* TASK REQUIREMENTS
An exact repetition of all the entries that follow is required.

* EXERCISE INPUTS
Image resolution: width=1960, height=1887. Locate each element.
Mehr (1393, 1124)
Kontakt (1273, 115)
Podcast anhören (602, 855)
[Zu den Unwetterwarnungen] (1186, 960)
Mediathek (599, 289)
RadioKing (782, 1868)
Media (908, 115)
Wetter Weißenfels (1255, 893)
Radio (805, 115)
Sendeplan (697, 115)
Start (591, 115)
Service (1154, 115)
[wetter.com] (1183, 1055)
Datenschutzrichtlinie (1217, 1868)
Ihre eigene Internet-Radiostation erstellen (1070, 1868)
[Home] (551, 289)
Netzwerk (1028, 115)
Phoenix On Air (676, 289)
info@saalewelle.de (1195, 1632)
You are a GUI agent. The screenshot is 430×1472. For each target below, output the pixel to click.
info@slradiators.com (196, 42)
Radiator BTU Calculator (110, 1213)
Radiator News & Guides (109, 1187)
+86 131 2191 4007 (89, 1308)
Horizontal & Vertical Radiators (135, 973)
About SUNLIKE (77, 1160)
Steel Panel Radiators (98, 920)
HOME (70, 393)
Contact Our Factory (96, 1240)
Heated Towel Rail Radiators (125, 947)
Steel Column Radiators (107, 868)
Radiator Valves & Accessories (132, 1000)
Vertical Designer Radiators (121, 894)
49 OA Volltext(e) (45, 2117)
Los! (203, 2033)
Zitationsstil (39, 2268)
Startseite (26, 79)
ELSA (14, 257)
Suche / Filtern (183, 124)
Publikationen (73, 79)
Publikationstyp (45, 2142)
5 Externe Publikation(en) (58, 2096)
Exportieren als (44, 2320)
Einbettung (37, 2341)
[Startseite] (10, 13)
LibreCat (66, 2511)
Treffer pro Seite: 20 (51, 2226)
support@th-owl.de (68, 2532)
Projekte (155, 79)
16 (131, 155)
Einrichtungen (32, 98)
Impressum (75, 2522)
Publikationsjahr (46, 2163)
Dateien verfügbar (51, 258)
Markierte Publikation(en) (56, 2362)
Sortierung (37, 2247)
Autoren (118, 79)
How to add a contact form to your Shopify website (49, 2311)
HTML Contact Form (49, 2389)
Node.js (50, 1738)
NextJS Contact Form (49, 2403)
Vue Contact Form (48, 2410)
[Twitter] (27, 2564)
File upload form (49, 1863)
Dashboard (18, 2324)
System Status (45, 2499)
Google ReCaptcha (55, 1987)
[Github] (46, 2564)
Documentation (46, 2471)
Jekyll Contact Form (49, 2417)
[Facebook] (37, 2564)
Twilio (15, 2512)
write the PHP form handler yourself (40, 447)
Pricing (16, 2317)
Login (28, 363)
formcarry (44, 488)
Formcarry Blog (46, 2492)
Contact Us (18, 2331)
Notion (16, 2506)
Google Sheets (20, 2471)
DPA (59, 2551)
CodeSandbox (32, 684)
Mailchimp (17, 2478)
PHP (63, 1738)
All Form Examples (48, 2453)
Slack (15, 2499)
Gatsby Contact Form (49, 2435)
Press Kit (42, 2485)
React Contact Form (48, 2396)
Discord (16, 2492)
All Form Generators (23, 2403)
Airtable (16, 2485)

* EXPECTED ANSWER
Image resolution: width=1960, height=1887. Locate each element.
Mehr (1393, 1124)
Kontakt (1273, 115)
Podcast anhören (602, 855)
[Zu den Unwetterwarnungen] (1186, 960)
Mediathek (599, 289)
RadioKing (782, 1868)
Media (908, 115)
Wetter Weißenfels (1255, 893)
Radio (805, 115)
Sendeplan (697, 115)
Start (591, 115)
Service (1154, 115)
[wetter.com] (1183, 1055)
Datenschutzrichtlinie (1217, 1868)
Ihre eigene Internet-Radiostation erstellen (1070, 1868)
[Home] (551, 289)
Netzwerk (1028, 115)
Phoenix On Air (676, 289)
info@saalewelle.de (1195, 1632)
You are a GUI agent. The screenshot is 430×1472. For each target below, output the pixel to click.
info@slradiators.com (196, 42)
Radiator BTU Calculator (110, 1213)
Radiator News & Guides (109, 1187)
+86 131 2191 4007 (89, 1308)
Horizontal & Vertical Radiators (135, 973)
About SUNLIKE (77, 1160)
Steel Panel Radiators (98, 920)
HOME (70, 393)
Contact Our Factory (96, 1240)
Heated Towel Rail Radiators (125, 947)
Steel Column Radiators (107, 868)
Radiator Valves & Accessories (132, 1000)
Vertical Designer Radiators (121, 894)
49 OA Volltext(e) (45, 2117)
Los! (203, 2033)
Zitationsstil (39, 2268)
Startseite (26, 79)
ELSA (14, 257)
Suche / Filtern (183, 124)
Publikationen (73, 79)
Publikationstyp (45, 2142)
5 Externe Publikation(en) (58, 2096)
Exportieren als (44, 2320)
Einbettung (37, 2341)
[Startseite] (10, 13)
LibreCat (66, 2511)
Treffer pro Seite: 20 (51, 2226)
support@th-owl.de (68, 2532)
Projekte (155, 79)
16 (131, 155)
Einrichtungen (32, 98)
Impressum (75, 2522)
Publikationsjahr (46, 2163)
Dateien verfügbar (51, 258)
Markierte Publikation(en) (56, 2362)
Sortierung (37, 2247)
Autoren (118, 79)
How to add a contact form to your Shopify website (49, 2311)
HTML Contact Form (49, 2389)
Node.js (50, 1738)
NextJS Contact Form (49, 2403)
Vue Contact Form (48, 2410)
[Twitter] (27, 2564)
File upload form (49, 1863)
Dashboard (18, 2324)
System Status (45, 2499)
Google ReCaptcha (55, 1987)
[Github] (46, 2564)
Documentation (46, 2471)
Jekyll Contact Form (49, 2417)
[Facebook] (37, 2564)
Twilio (15, 2512)
write the PHP form handler yourself (40, 447)
Pricing (16, 2317)
Login (28, 363)
formcarry (44, 488)
Formcarry Blog (46, 2492)
Contact Us (18, 2331)
Notion (16, 2506)
Google Sheets (20, 2471)
DPA (59, 2551)
CodeSandbox (32, 684)
Mailchimp (17, 2478)
PHP (63, 1738)
All Form Examples (48, 2453)
Slack (15, 2499)
Gatsby Contact Form (49, 2435)
Press Kit (42, 2485)
React Contact Form (48, 2396)
Discord (16, 2492)
All Form Generators (23, 2403)
Airtable (16, 2485)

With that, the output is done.